* Bloc de texte:
● ● ●
IFRS 9 : un sérieux test pour les banques

 

- Les banques marocaines subiront une légère pression sur leurs fonds propres et sur le coût du risque.

- En matière de crédit, la notation des entreprises va davantage jouer.

 

 

La norme IFRS 9 est entrée en vigueur depuis le 1er janvier 2018, et les banques marocaines opèrent les derniers réglages pour l’implémenter dans les délais impartis.

Les établissements bancaires devront publier leurs comptes consolidés relatifs au premier trimestre 2018 en intégrant cette norme qui, rappelons-le, chamboule complètement la manière de constituer les provisions.

Les banques seront désormais tenues de provisionner l’ensemble de leurs créances, même celles qui ne présentent aucun signe de détérioration, alors qu’actuellement, elles ne provisionnent que lorsque l’incident de paiement est constaté.

Bank Al-Maghrib a récemment accordé un délai de grâce aux banques concernées. En effet, un délai additionnel de deux mois est accordé par rapport au délai réglementaire. Ainsi, la publication de ces comptes devra intervenir au plus tard fin juillet 2018, au lieu de fin mai 2018.

Cette période de grâce doit permettre aux commissaires aux comptes (CAC) de certifier la première application de la norme IFRS 9.

 

«Pas des milliards…»

 

La question qui est inévitablement posée concerne l’impact chiffré de cette norme sur les comptes d’exploitation. Les patrons de banques sont unanimes à dire qu’il y aura un impact sur les fonds propres, mais sans avancer d’estimations précises. «Nous n’avons pas de chiffres encore arrêtés de l’impact de la norme sur les comptes, car le modèle est en cours de finalisation. Cela devrait engendrer une légère augmentation du coût du risque. Mais cela ne se compte pas en milliards de DH», a déclaré Ismail Douiri, Directeur général

d’Attijariwafa bank, en conférence de presse de présentation des résultats.

Récemment, l’agence Fitch s’est risquée à une estimation de cet impact. «Les capitaux propres des banques marocaines subiront la pression de l'introduction de l'IFRS 9, mais les grandes banques ne devraient pas passer sous les ratios de fonds propres minimaux. Nos discussions avec les banques marocaines indiquent que les provisions pour pertes sur prêts en vertu d'IFRS 9 pourraient réduire les ratios d'adéquation des fonds propres de première catégorie jusqu'à concurrence de 2 points de base», souligne Fitch.
● ● ●
* Données fournies:
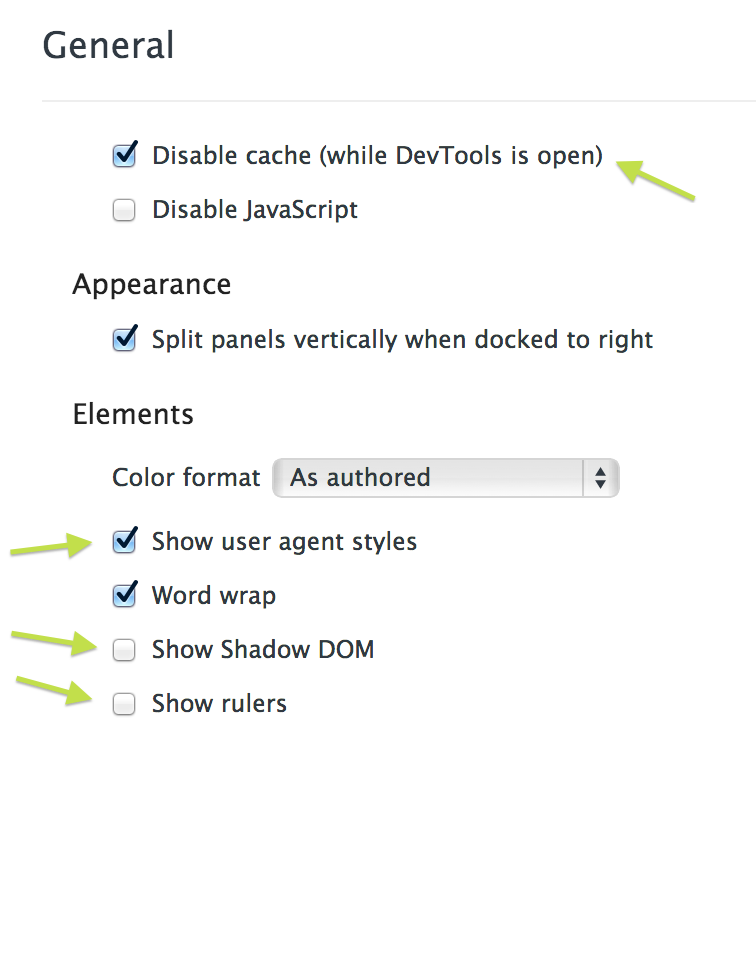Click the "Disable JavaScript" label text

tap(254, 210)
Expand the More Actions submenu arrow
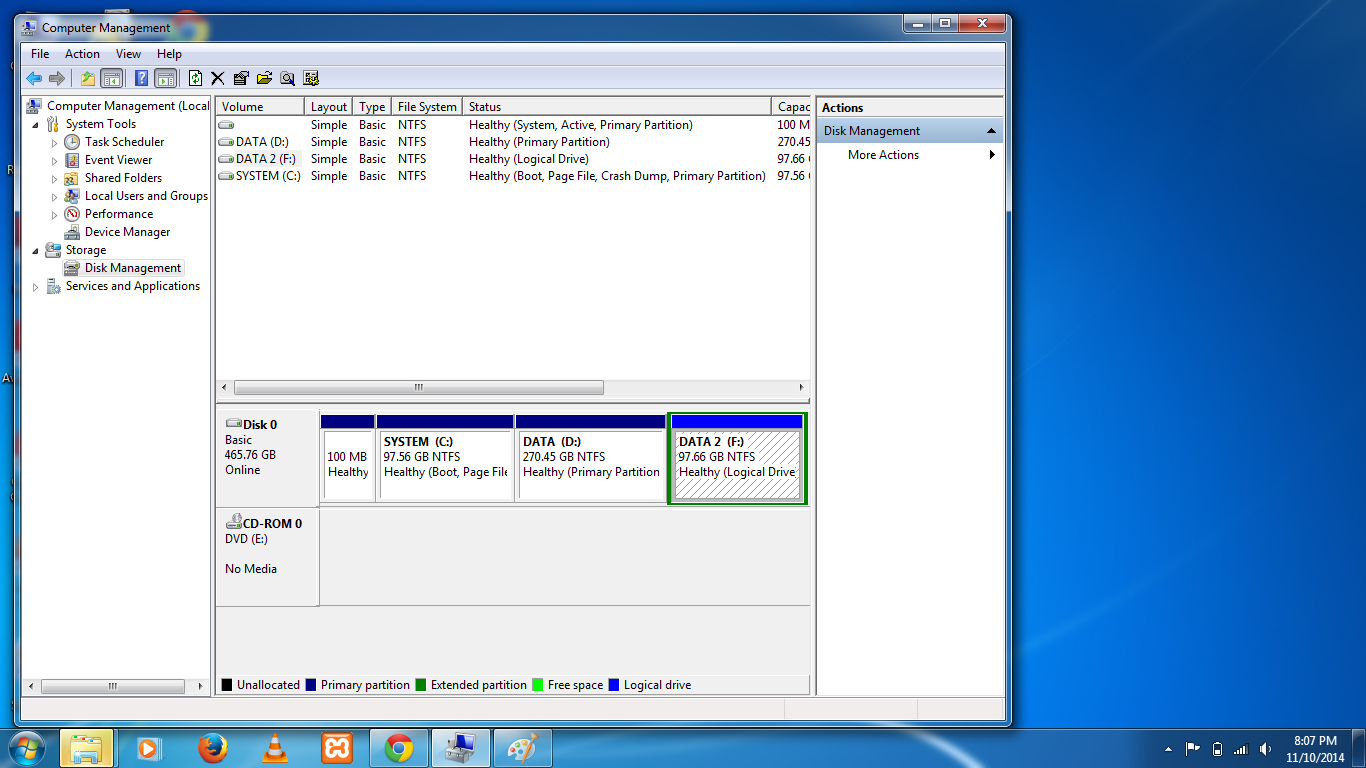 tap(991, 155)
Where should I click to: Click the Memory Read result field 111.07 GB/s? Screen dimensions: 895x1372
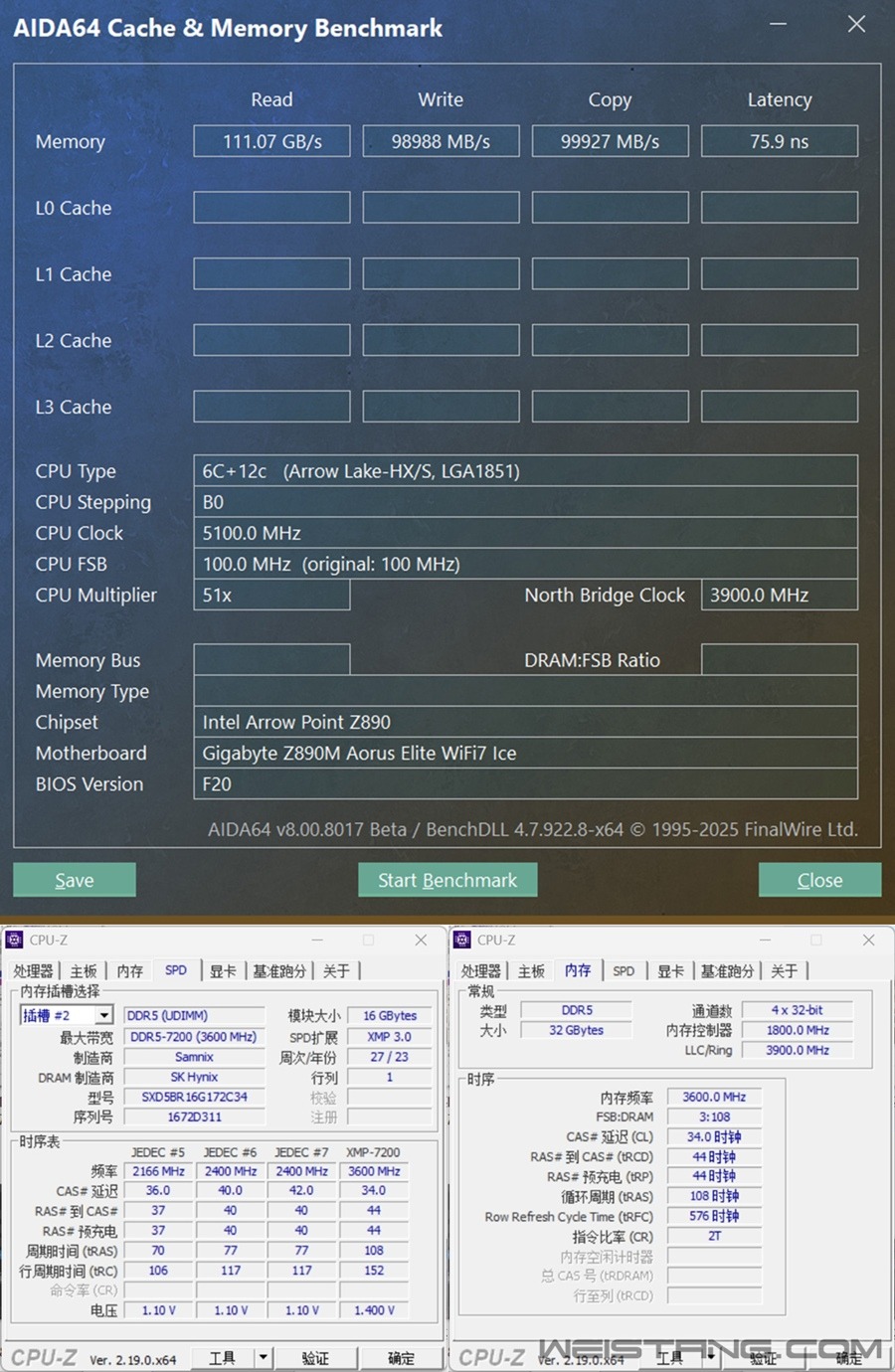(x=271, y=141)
● ● ●
* Travail demandé:
- 1) Modifiez les lignes fournies, de celle qui contient « Expand the More Actions submenu arrow » jusqu'à la fin des lignes, en remplaçant « submenu » par « dropdown » sans rien changer d'autre, et n'incluez pas les images dans votre réponse.
- 2) Rédigez la suite de l'article sur l'IFRS 9 et les banques marocaines.
Les lignes n'ont aucun rapport avec l'article.

* Réponses par tâche:
- 1)
Expand the More Actions dropdown arrow
 tap(991, 155)
Where should I click to: Click the Memory Read result field 111.07 GB/s? Screen dimensions: 895x1372
(x=271, y=141)

- 2)
Des sources bancaires marocaines affirment que les effets négatifs attendus sont de l’ordre de 10 à 20 points de base sur les ratios de solvabilité.

En Europe, où la norme entre aussi en vigueur, une étude rapporte que les deux tiers des banques sondées disent prévoir une hausse allant jusqu’à 18% de leurs provisions en conséquence des nouvelles normes. La hausse moyenne ressort à 13% pour l’ensemble des répondants.

Ceci étant dit, Mohamed Benchaâboun, PDG du Groupe Banque Centrale Populaire, voit les choses d’un bon œil : «Tout cela nous tire vers le haut». Cette norme «nous oblige à nous structurer, à renforcer nos ressources humaines, mais également à chercher des fonds propres supplémentaires», mais ne devrait en aucun cas constituer un obstacle aux velléités de développement de la banque.

 

La notation va prendre tout son sens

 

Si l’impact sur les fonds propres ne semble pas inquiéter outre mesure les établissements bancaires, qu’en est-il de l’impact sur la distribution de crédit ? Le fait de constituer une provision dès l’octroi d’un prêt, y compris sur les crédits sains, ne va-t-il pas amener les banques à se montrer davantage sélectives et plus regardantes sur les financements, notamment pour les dossiers les moins bien notés ?

«Il n’y aura pas d'impact sur la distribution de crédit, car cette norme n'implique pas de ségrégation. Toutes les banques sont tenues de l'appliquer», estime Benchaâboun.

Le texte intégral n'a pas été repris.